String garbage optimization question.

It’s a small part, but I wonder.

  1. It is a simple game that starts with game start → game play → game end. Then, for each play, initialize some string values to specific values. ex) str1 = "Hello1"; str2 ="Hello2"; In this case, is it better to declare the const class field separately and allocate the value rather than creating and assigning the string immediately? ex) private const strHello = "Hello"; ... str1 = strHello;
  2. There is the following score code. scoreText.text = score.ToString("0.00") + 'm'; If the score is increased from 0.0 to 100.0 in 0.1 unit to update the text, will 1000 garbage occur?
  3. I know that StringBuilder is used to cause less string garbage. But does StringBuilder.Append() be used for even two strings? Or do you have your own criteria(3 or more, 4 or more …) to use StringBuilder.Append()?

To point 1:

No, string literals in your code are “interned”. That means those strings are already constants. If you assign the same string to two variables they actually reference the exact same string.

string str1 = "Hello";
string str2 = "Hello";

In this case str1 and str2 will reference the same string object instance.

To point 2:

First score.ToString("0.00") will allocate a new string with at least 4 character. Then when executing +'m' a new string with at least 5 characters will be allocated. The 4 character string will be immediately up for garbage collection. When the text variable is replaced by a new text the old one is also up for garbage collection. So yes, if you execute that line 1000 times you will allocate two string instances each time, one with at least 4 and one with at least 5 characters.

To point 3:

You can use a StringBuilder (as long as you cache and re-use your stringbuilder). However simply using string.Format might be simpler:

scoreText.text = string.Format("{0:0.00}m", score);

Of course this would still allocate at least a 5 character string each time it’s called. The format string never changes since it’s an interned string literal.
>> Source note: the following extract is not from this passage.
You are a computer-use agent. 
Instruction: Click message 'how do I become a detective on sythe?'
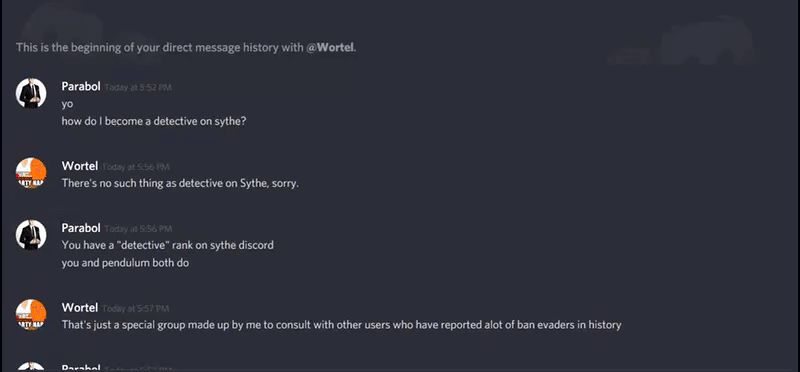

Strings are immutable objects. So without some unsafe-hacks the value of a string can’t be changed once created. That means when you want to change the content of a string you have to allocate a new string. @vexe wrote a garbage-free string wrapper(gstring) which could be used to reduce garbage allocation. However it might be tricky to use, has limited string feature support and most likely is not threadsafe.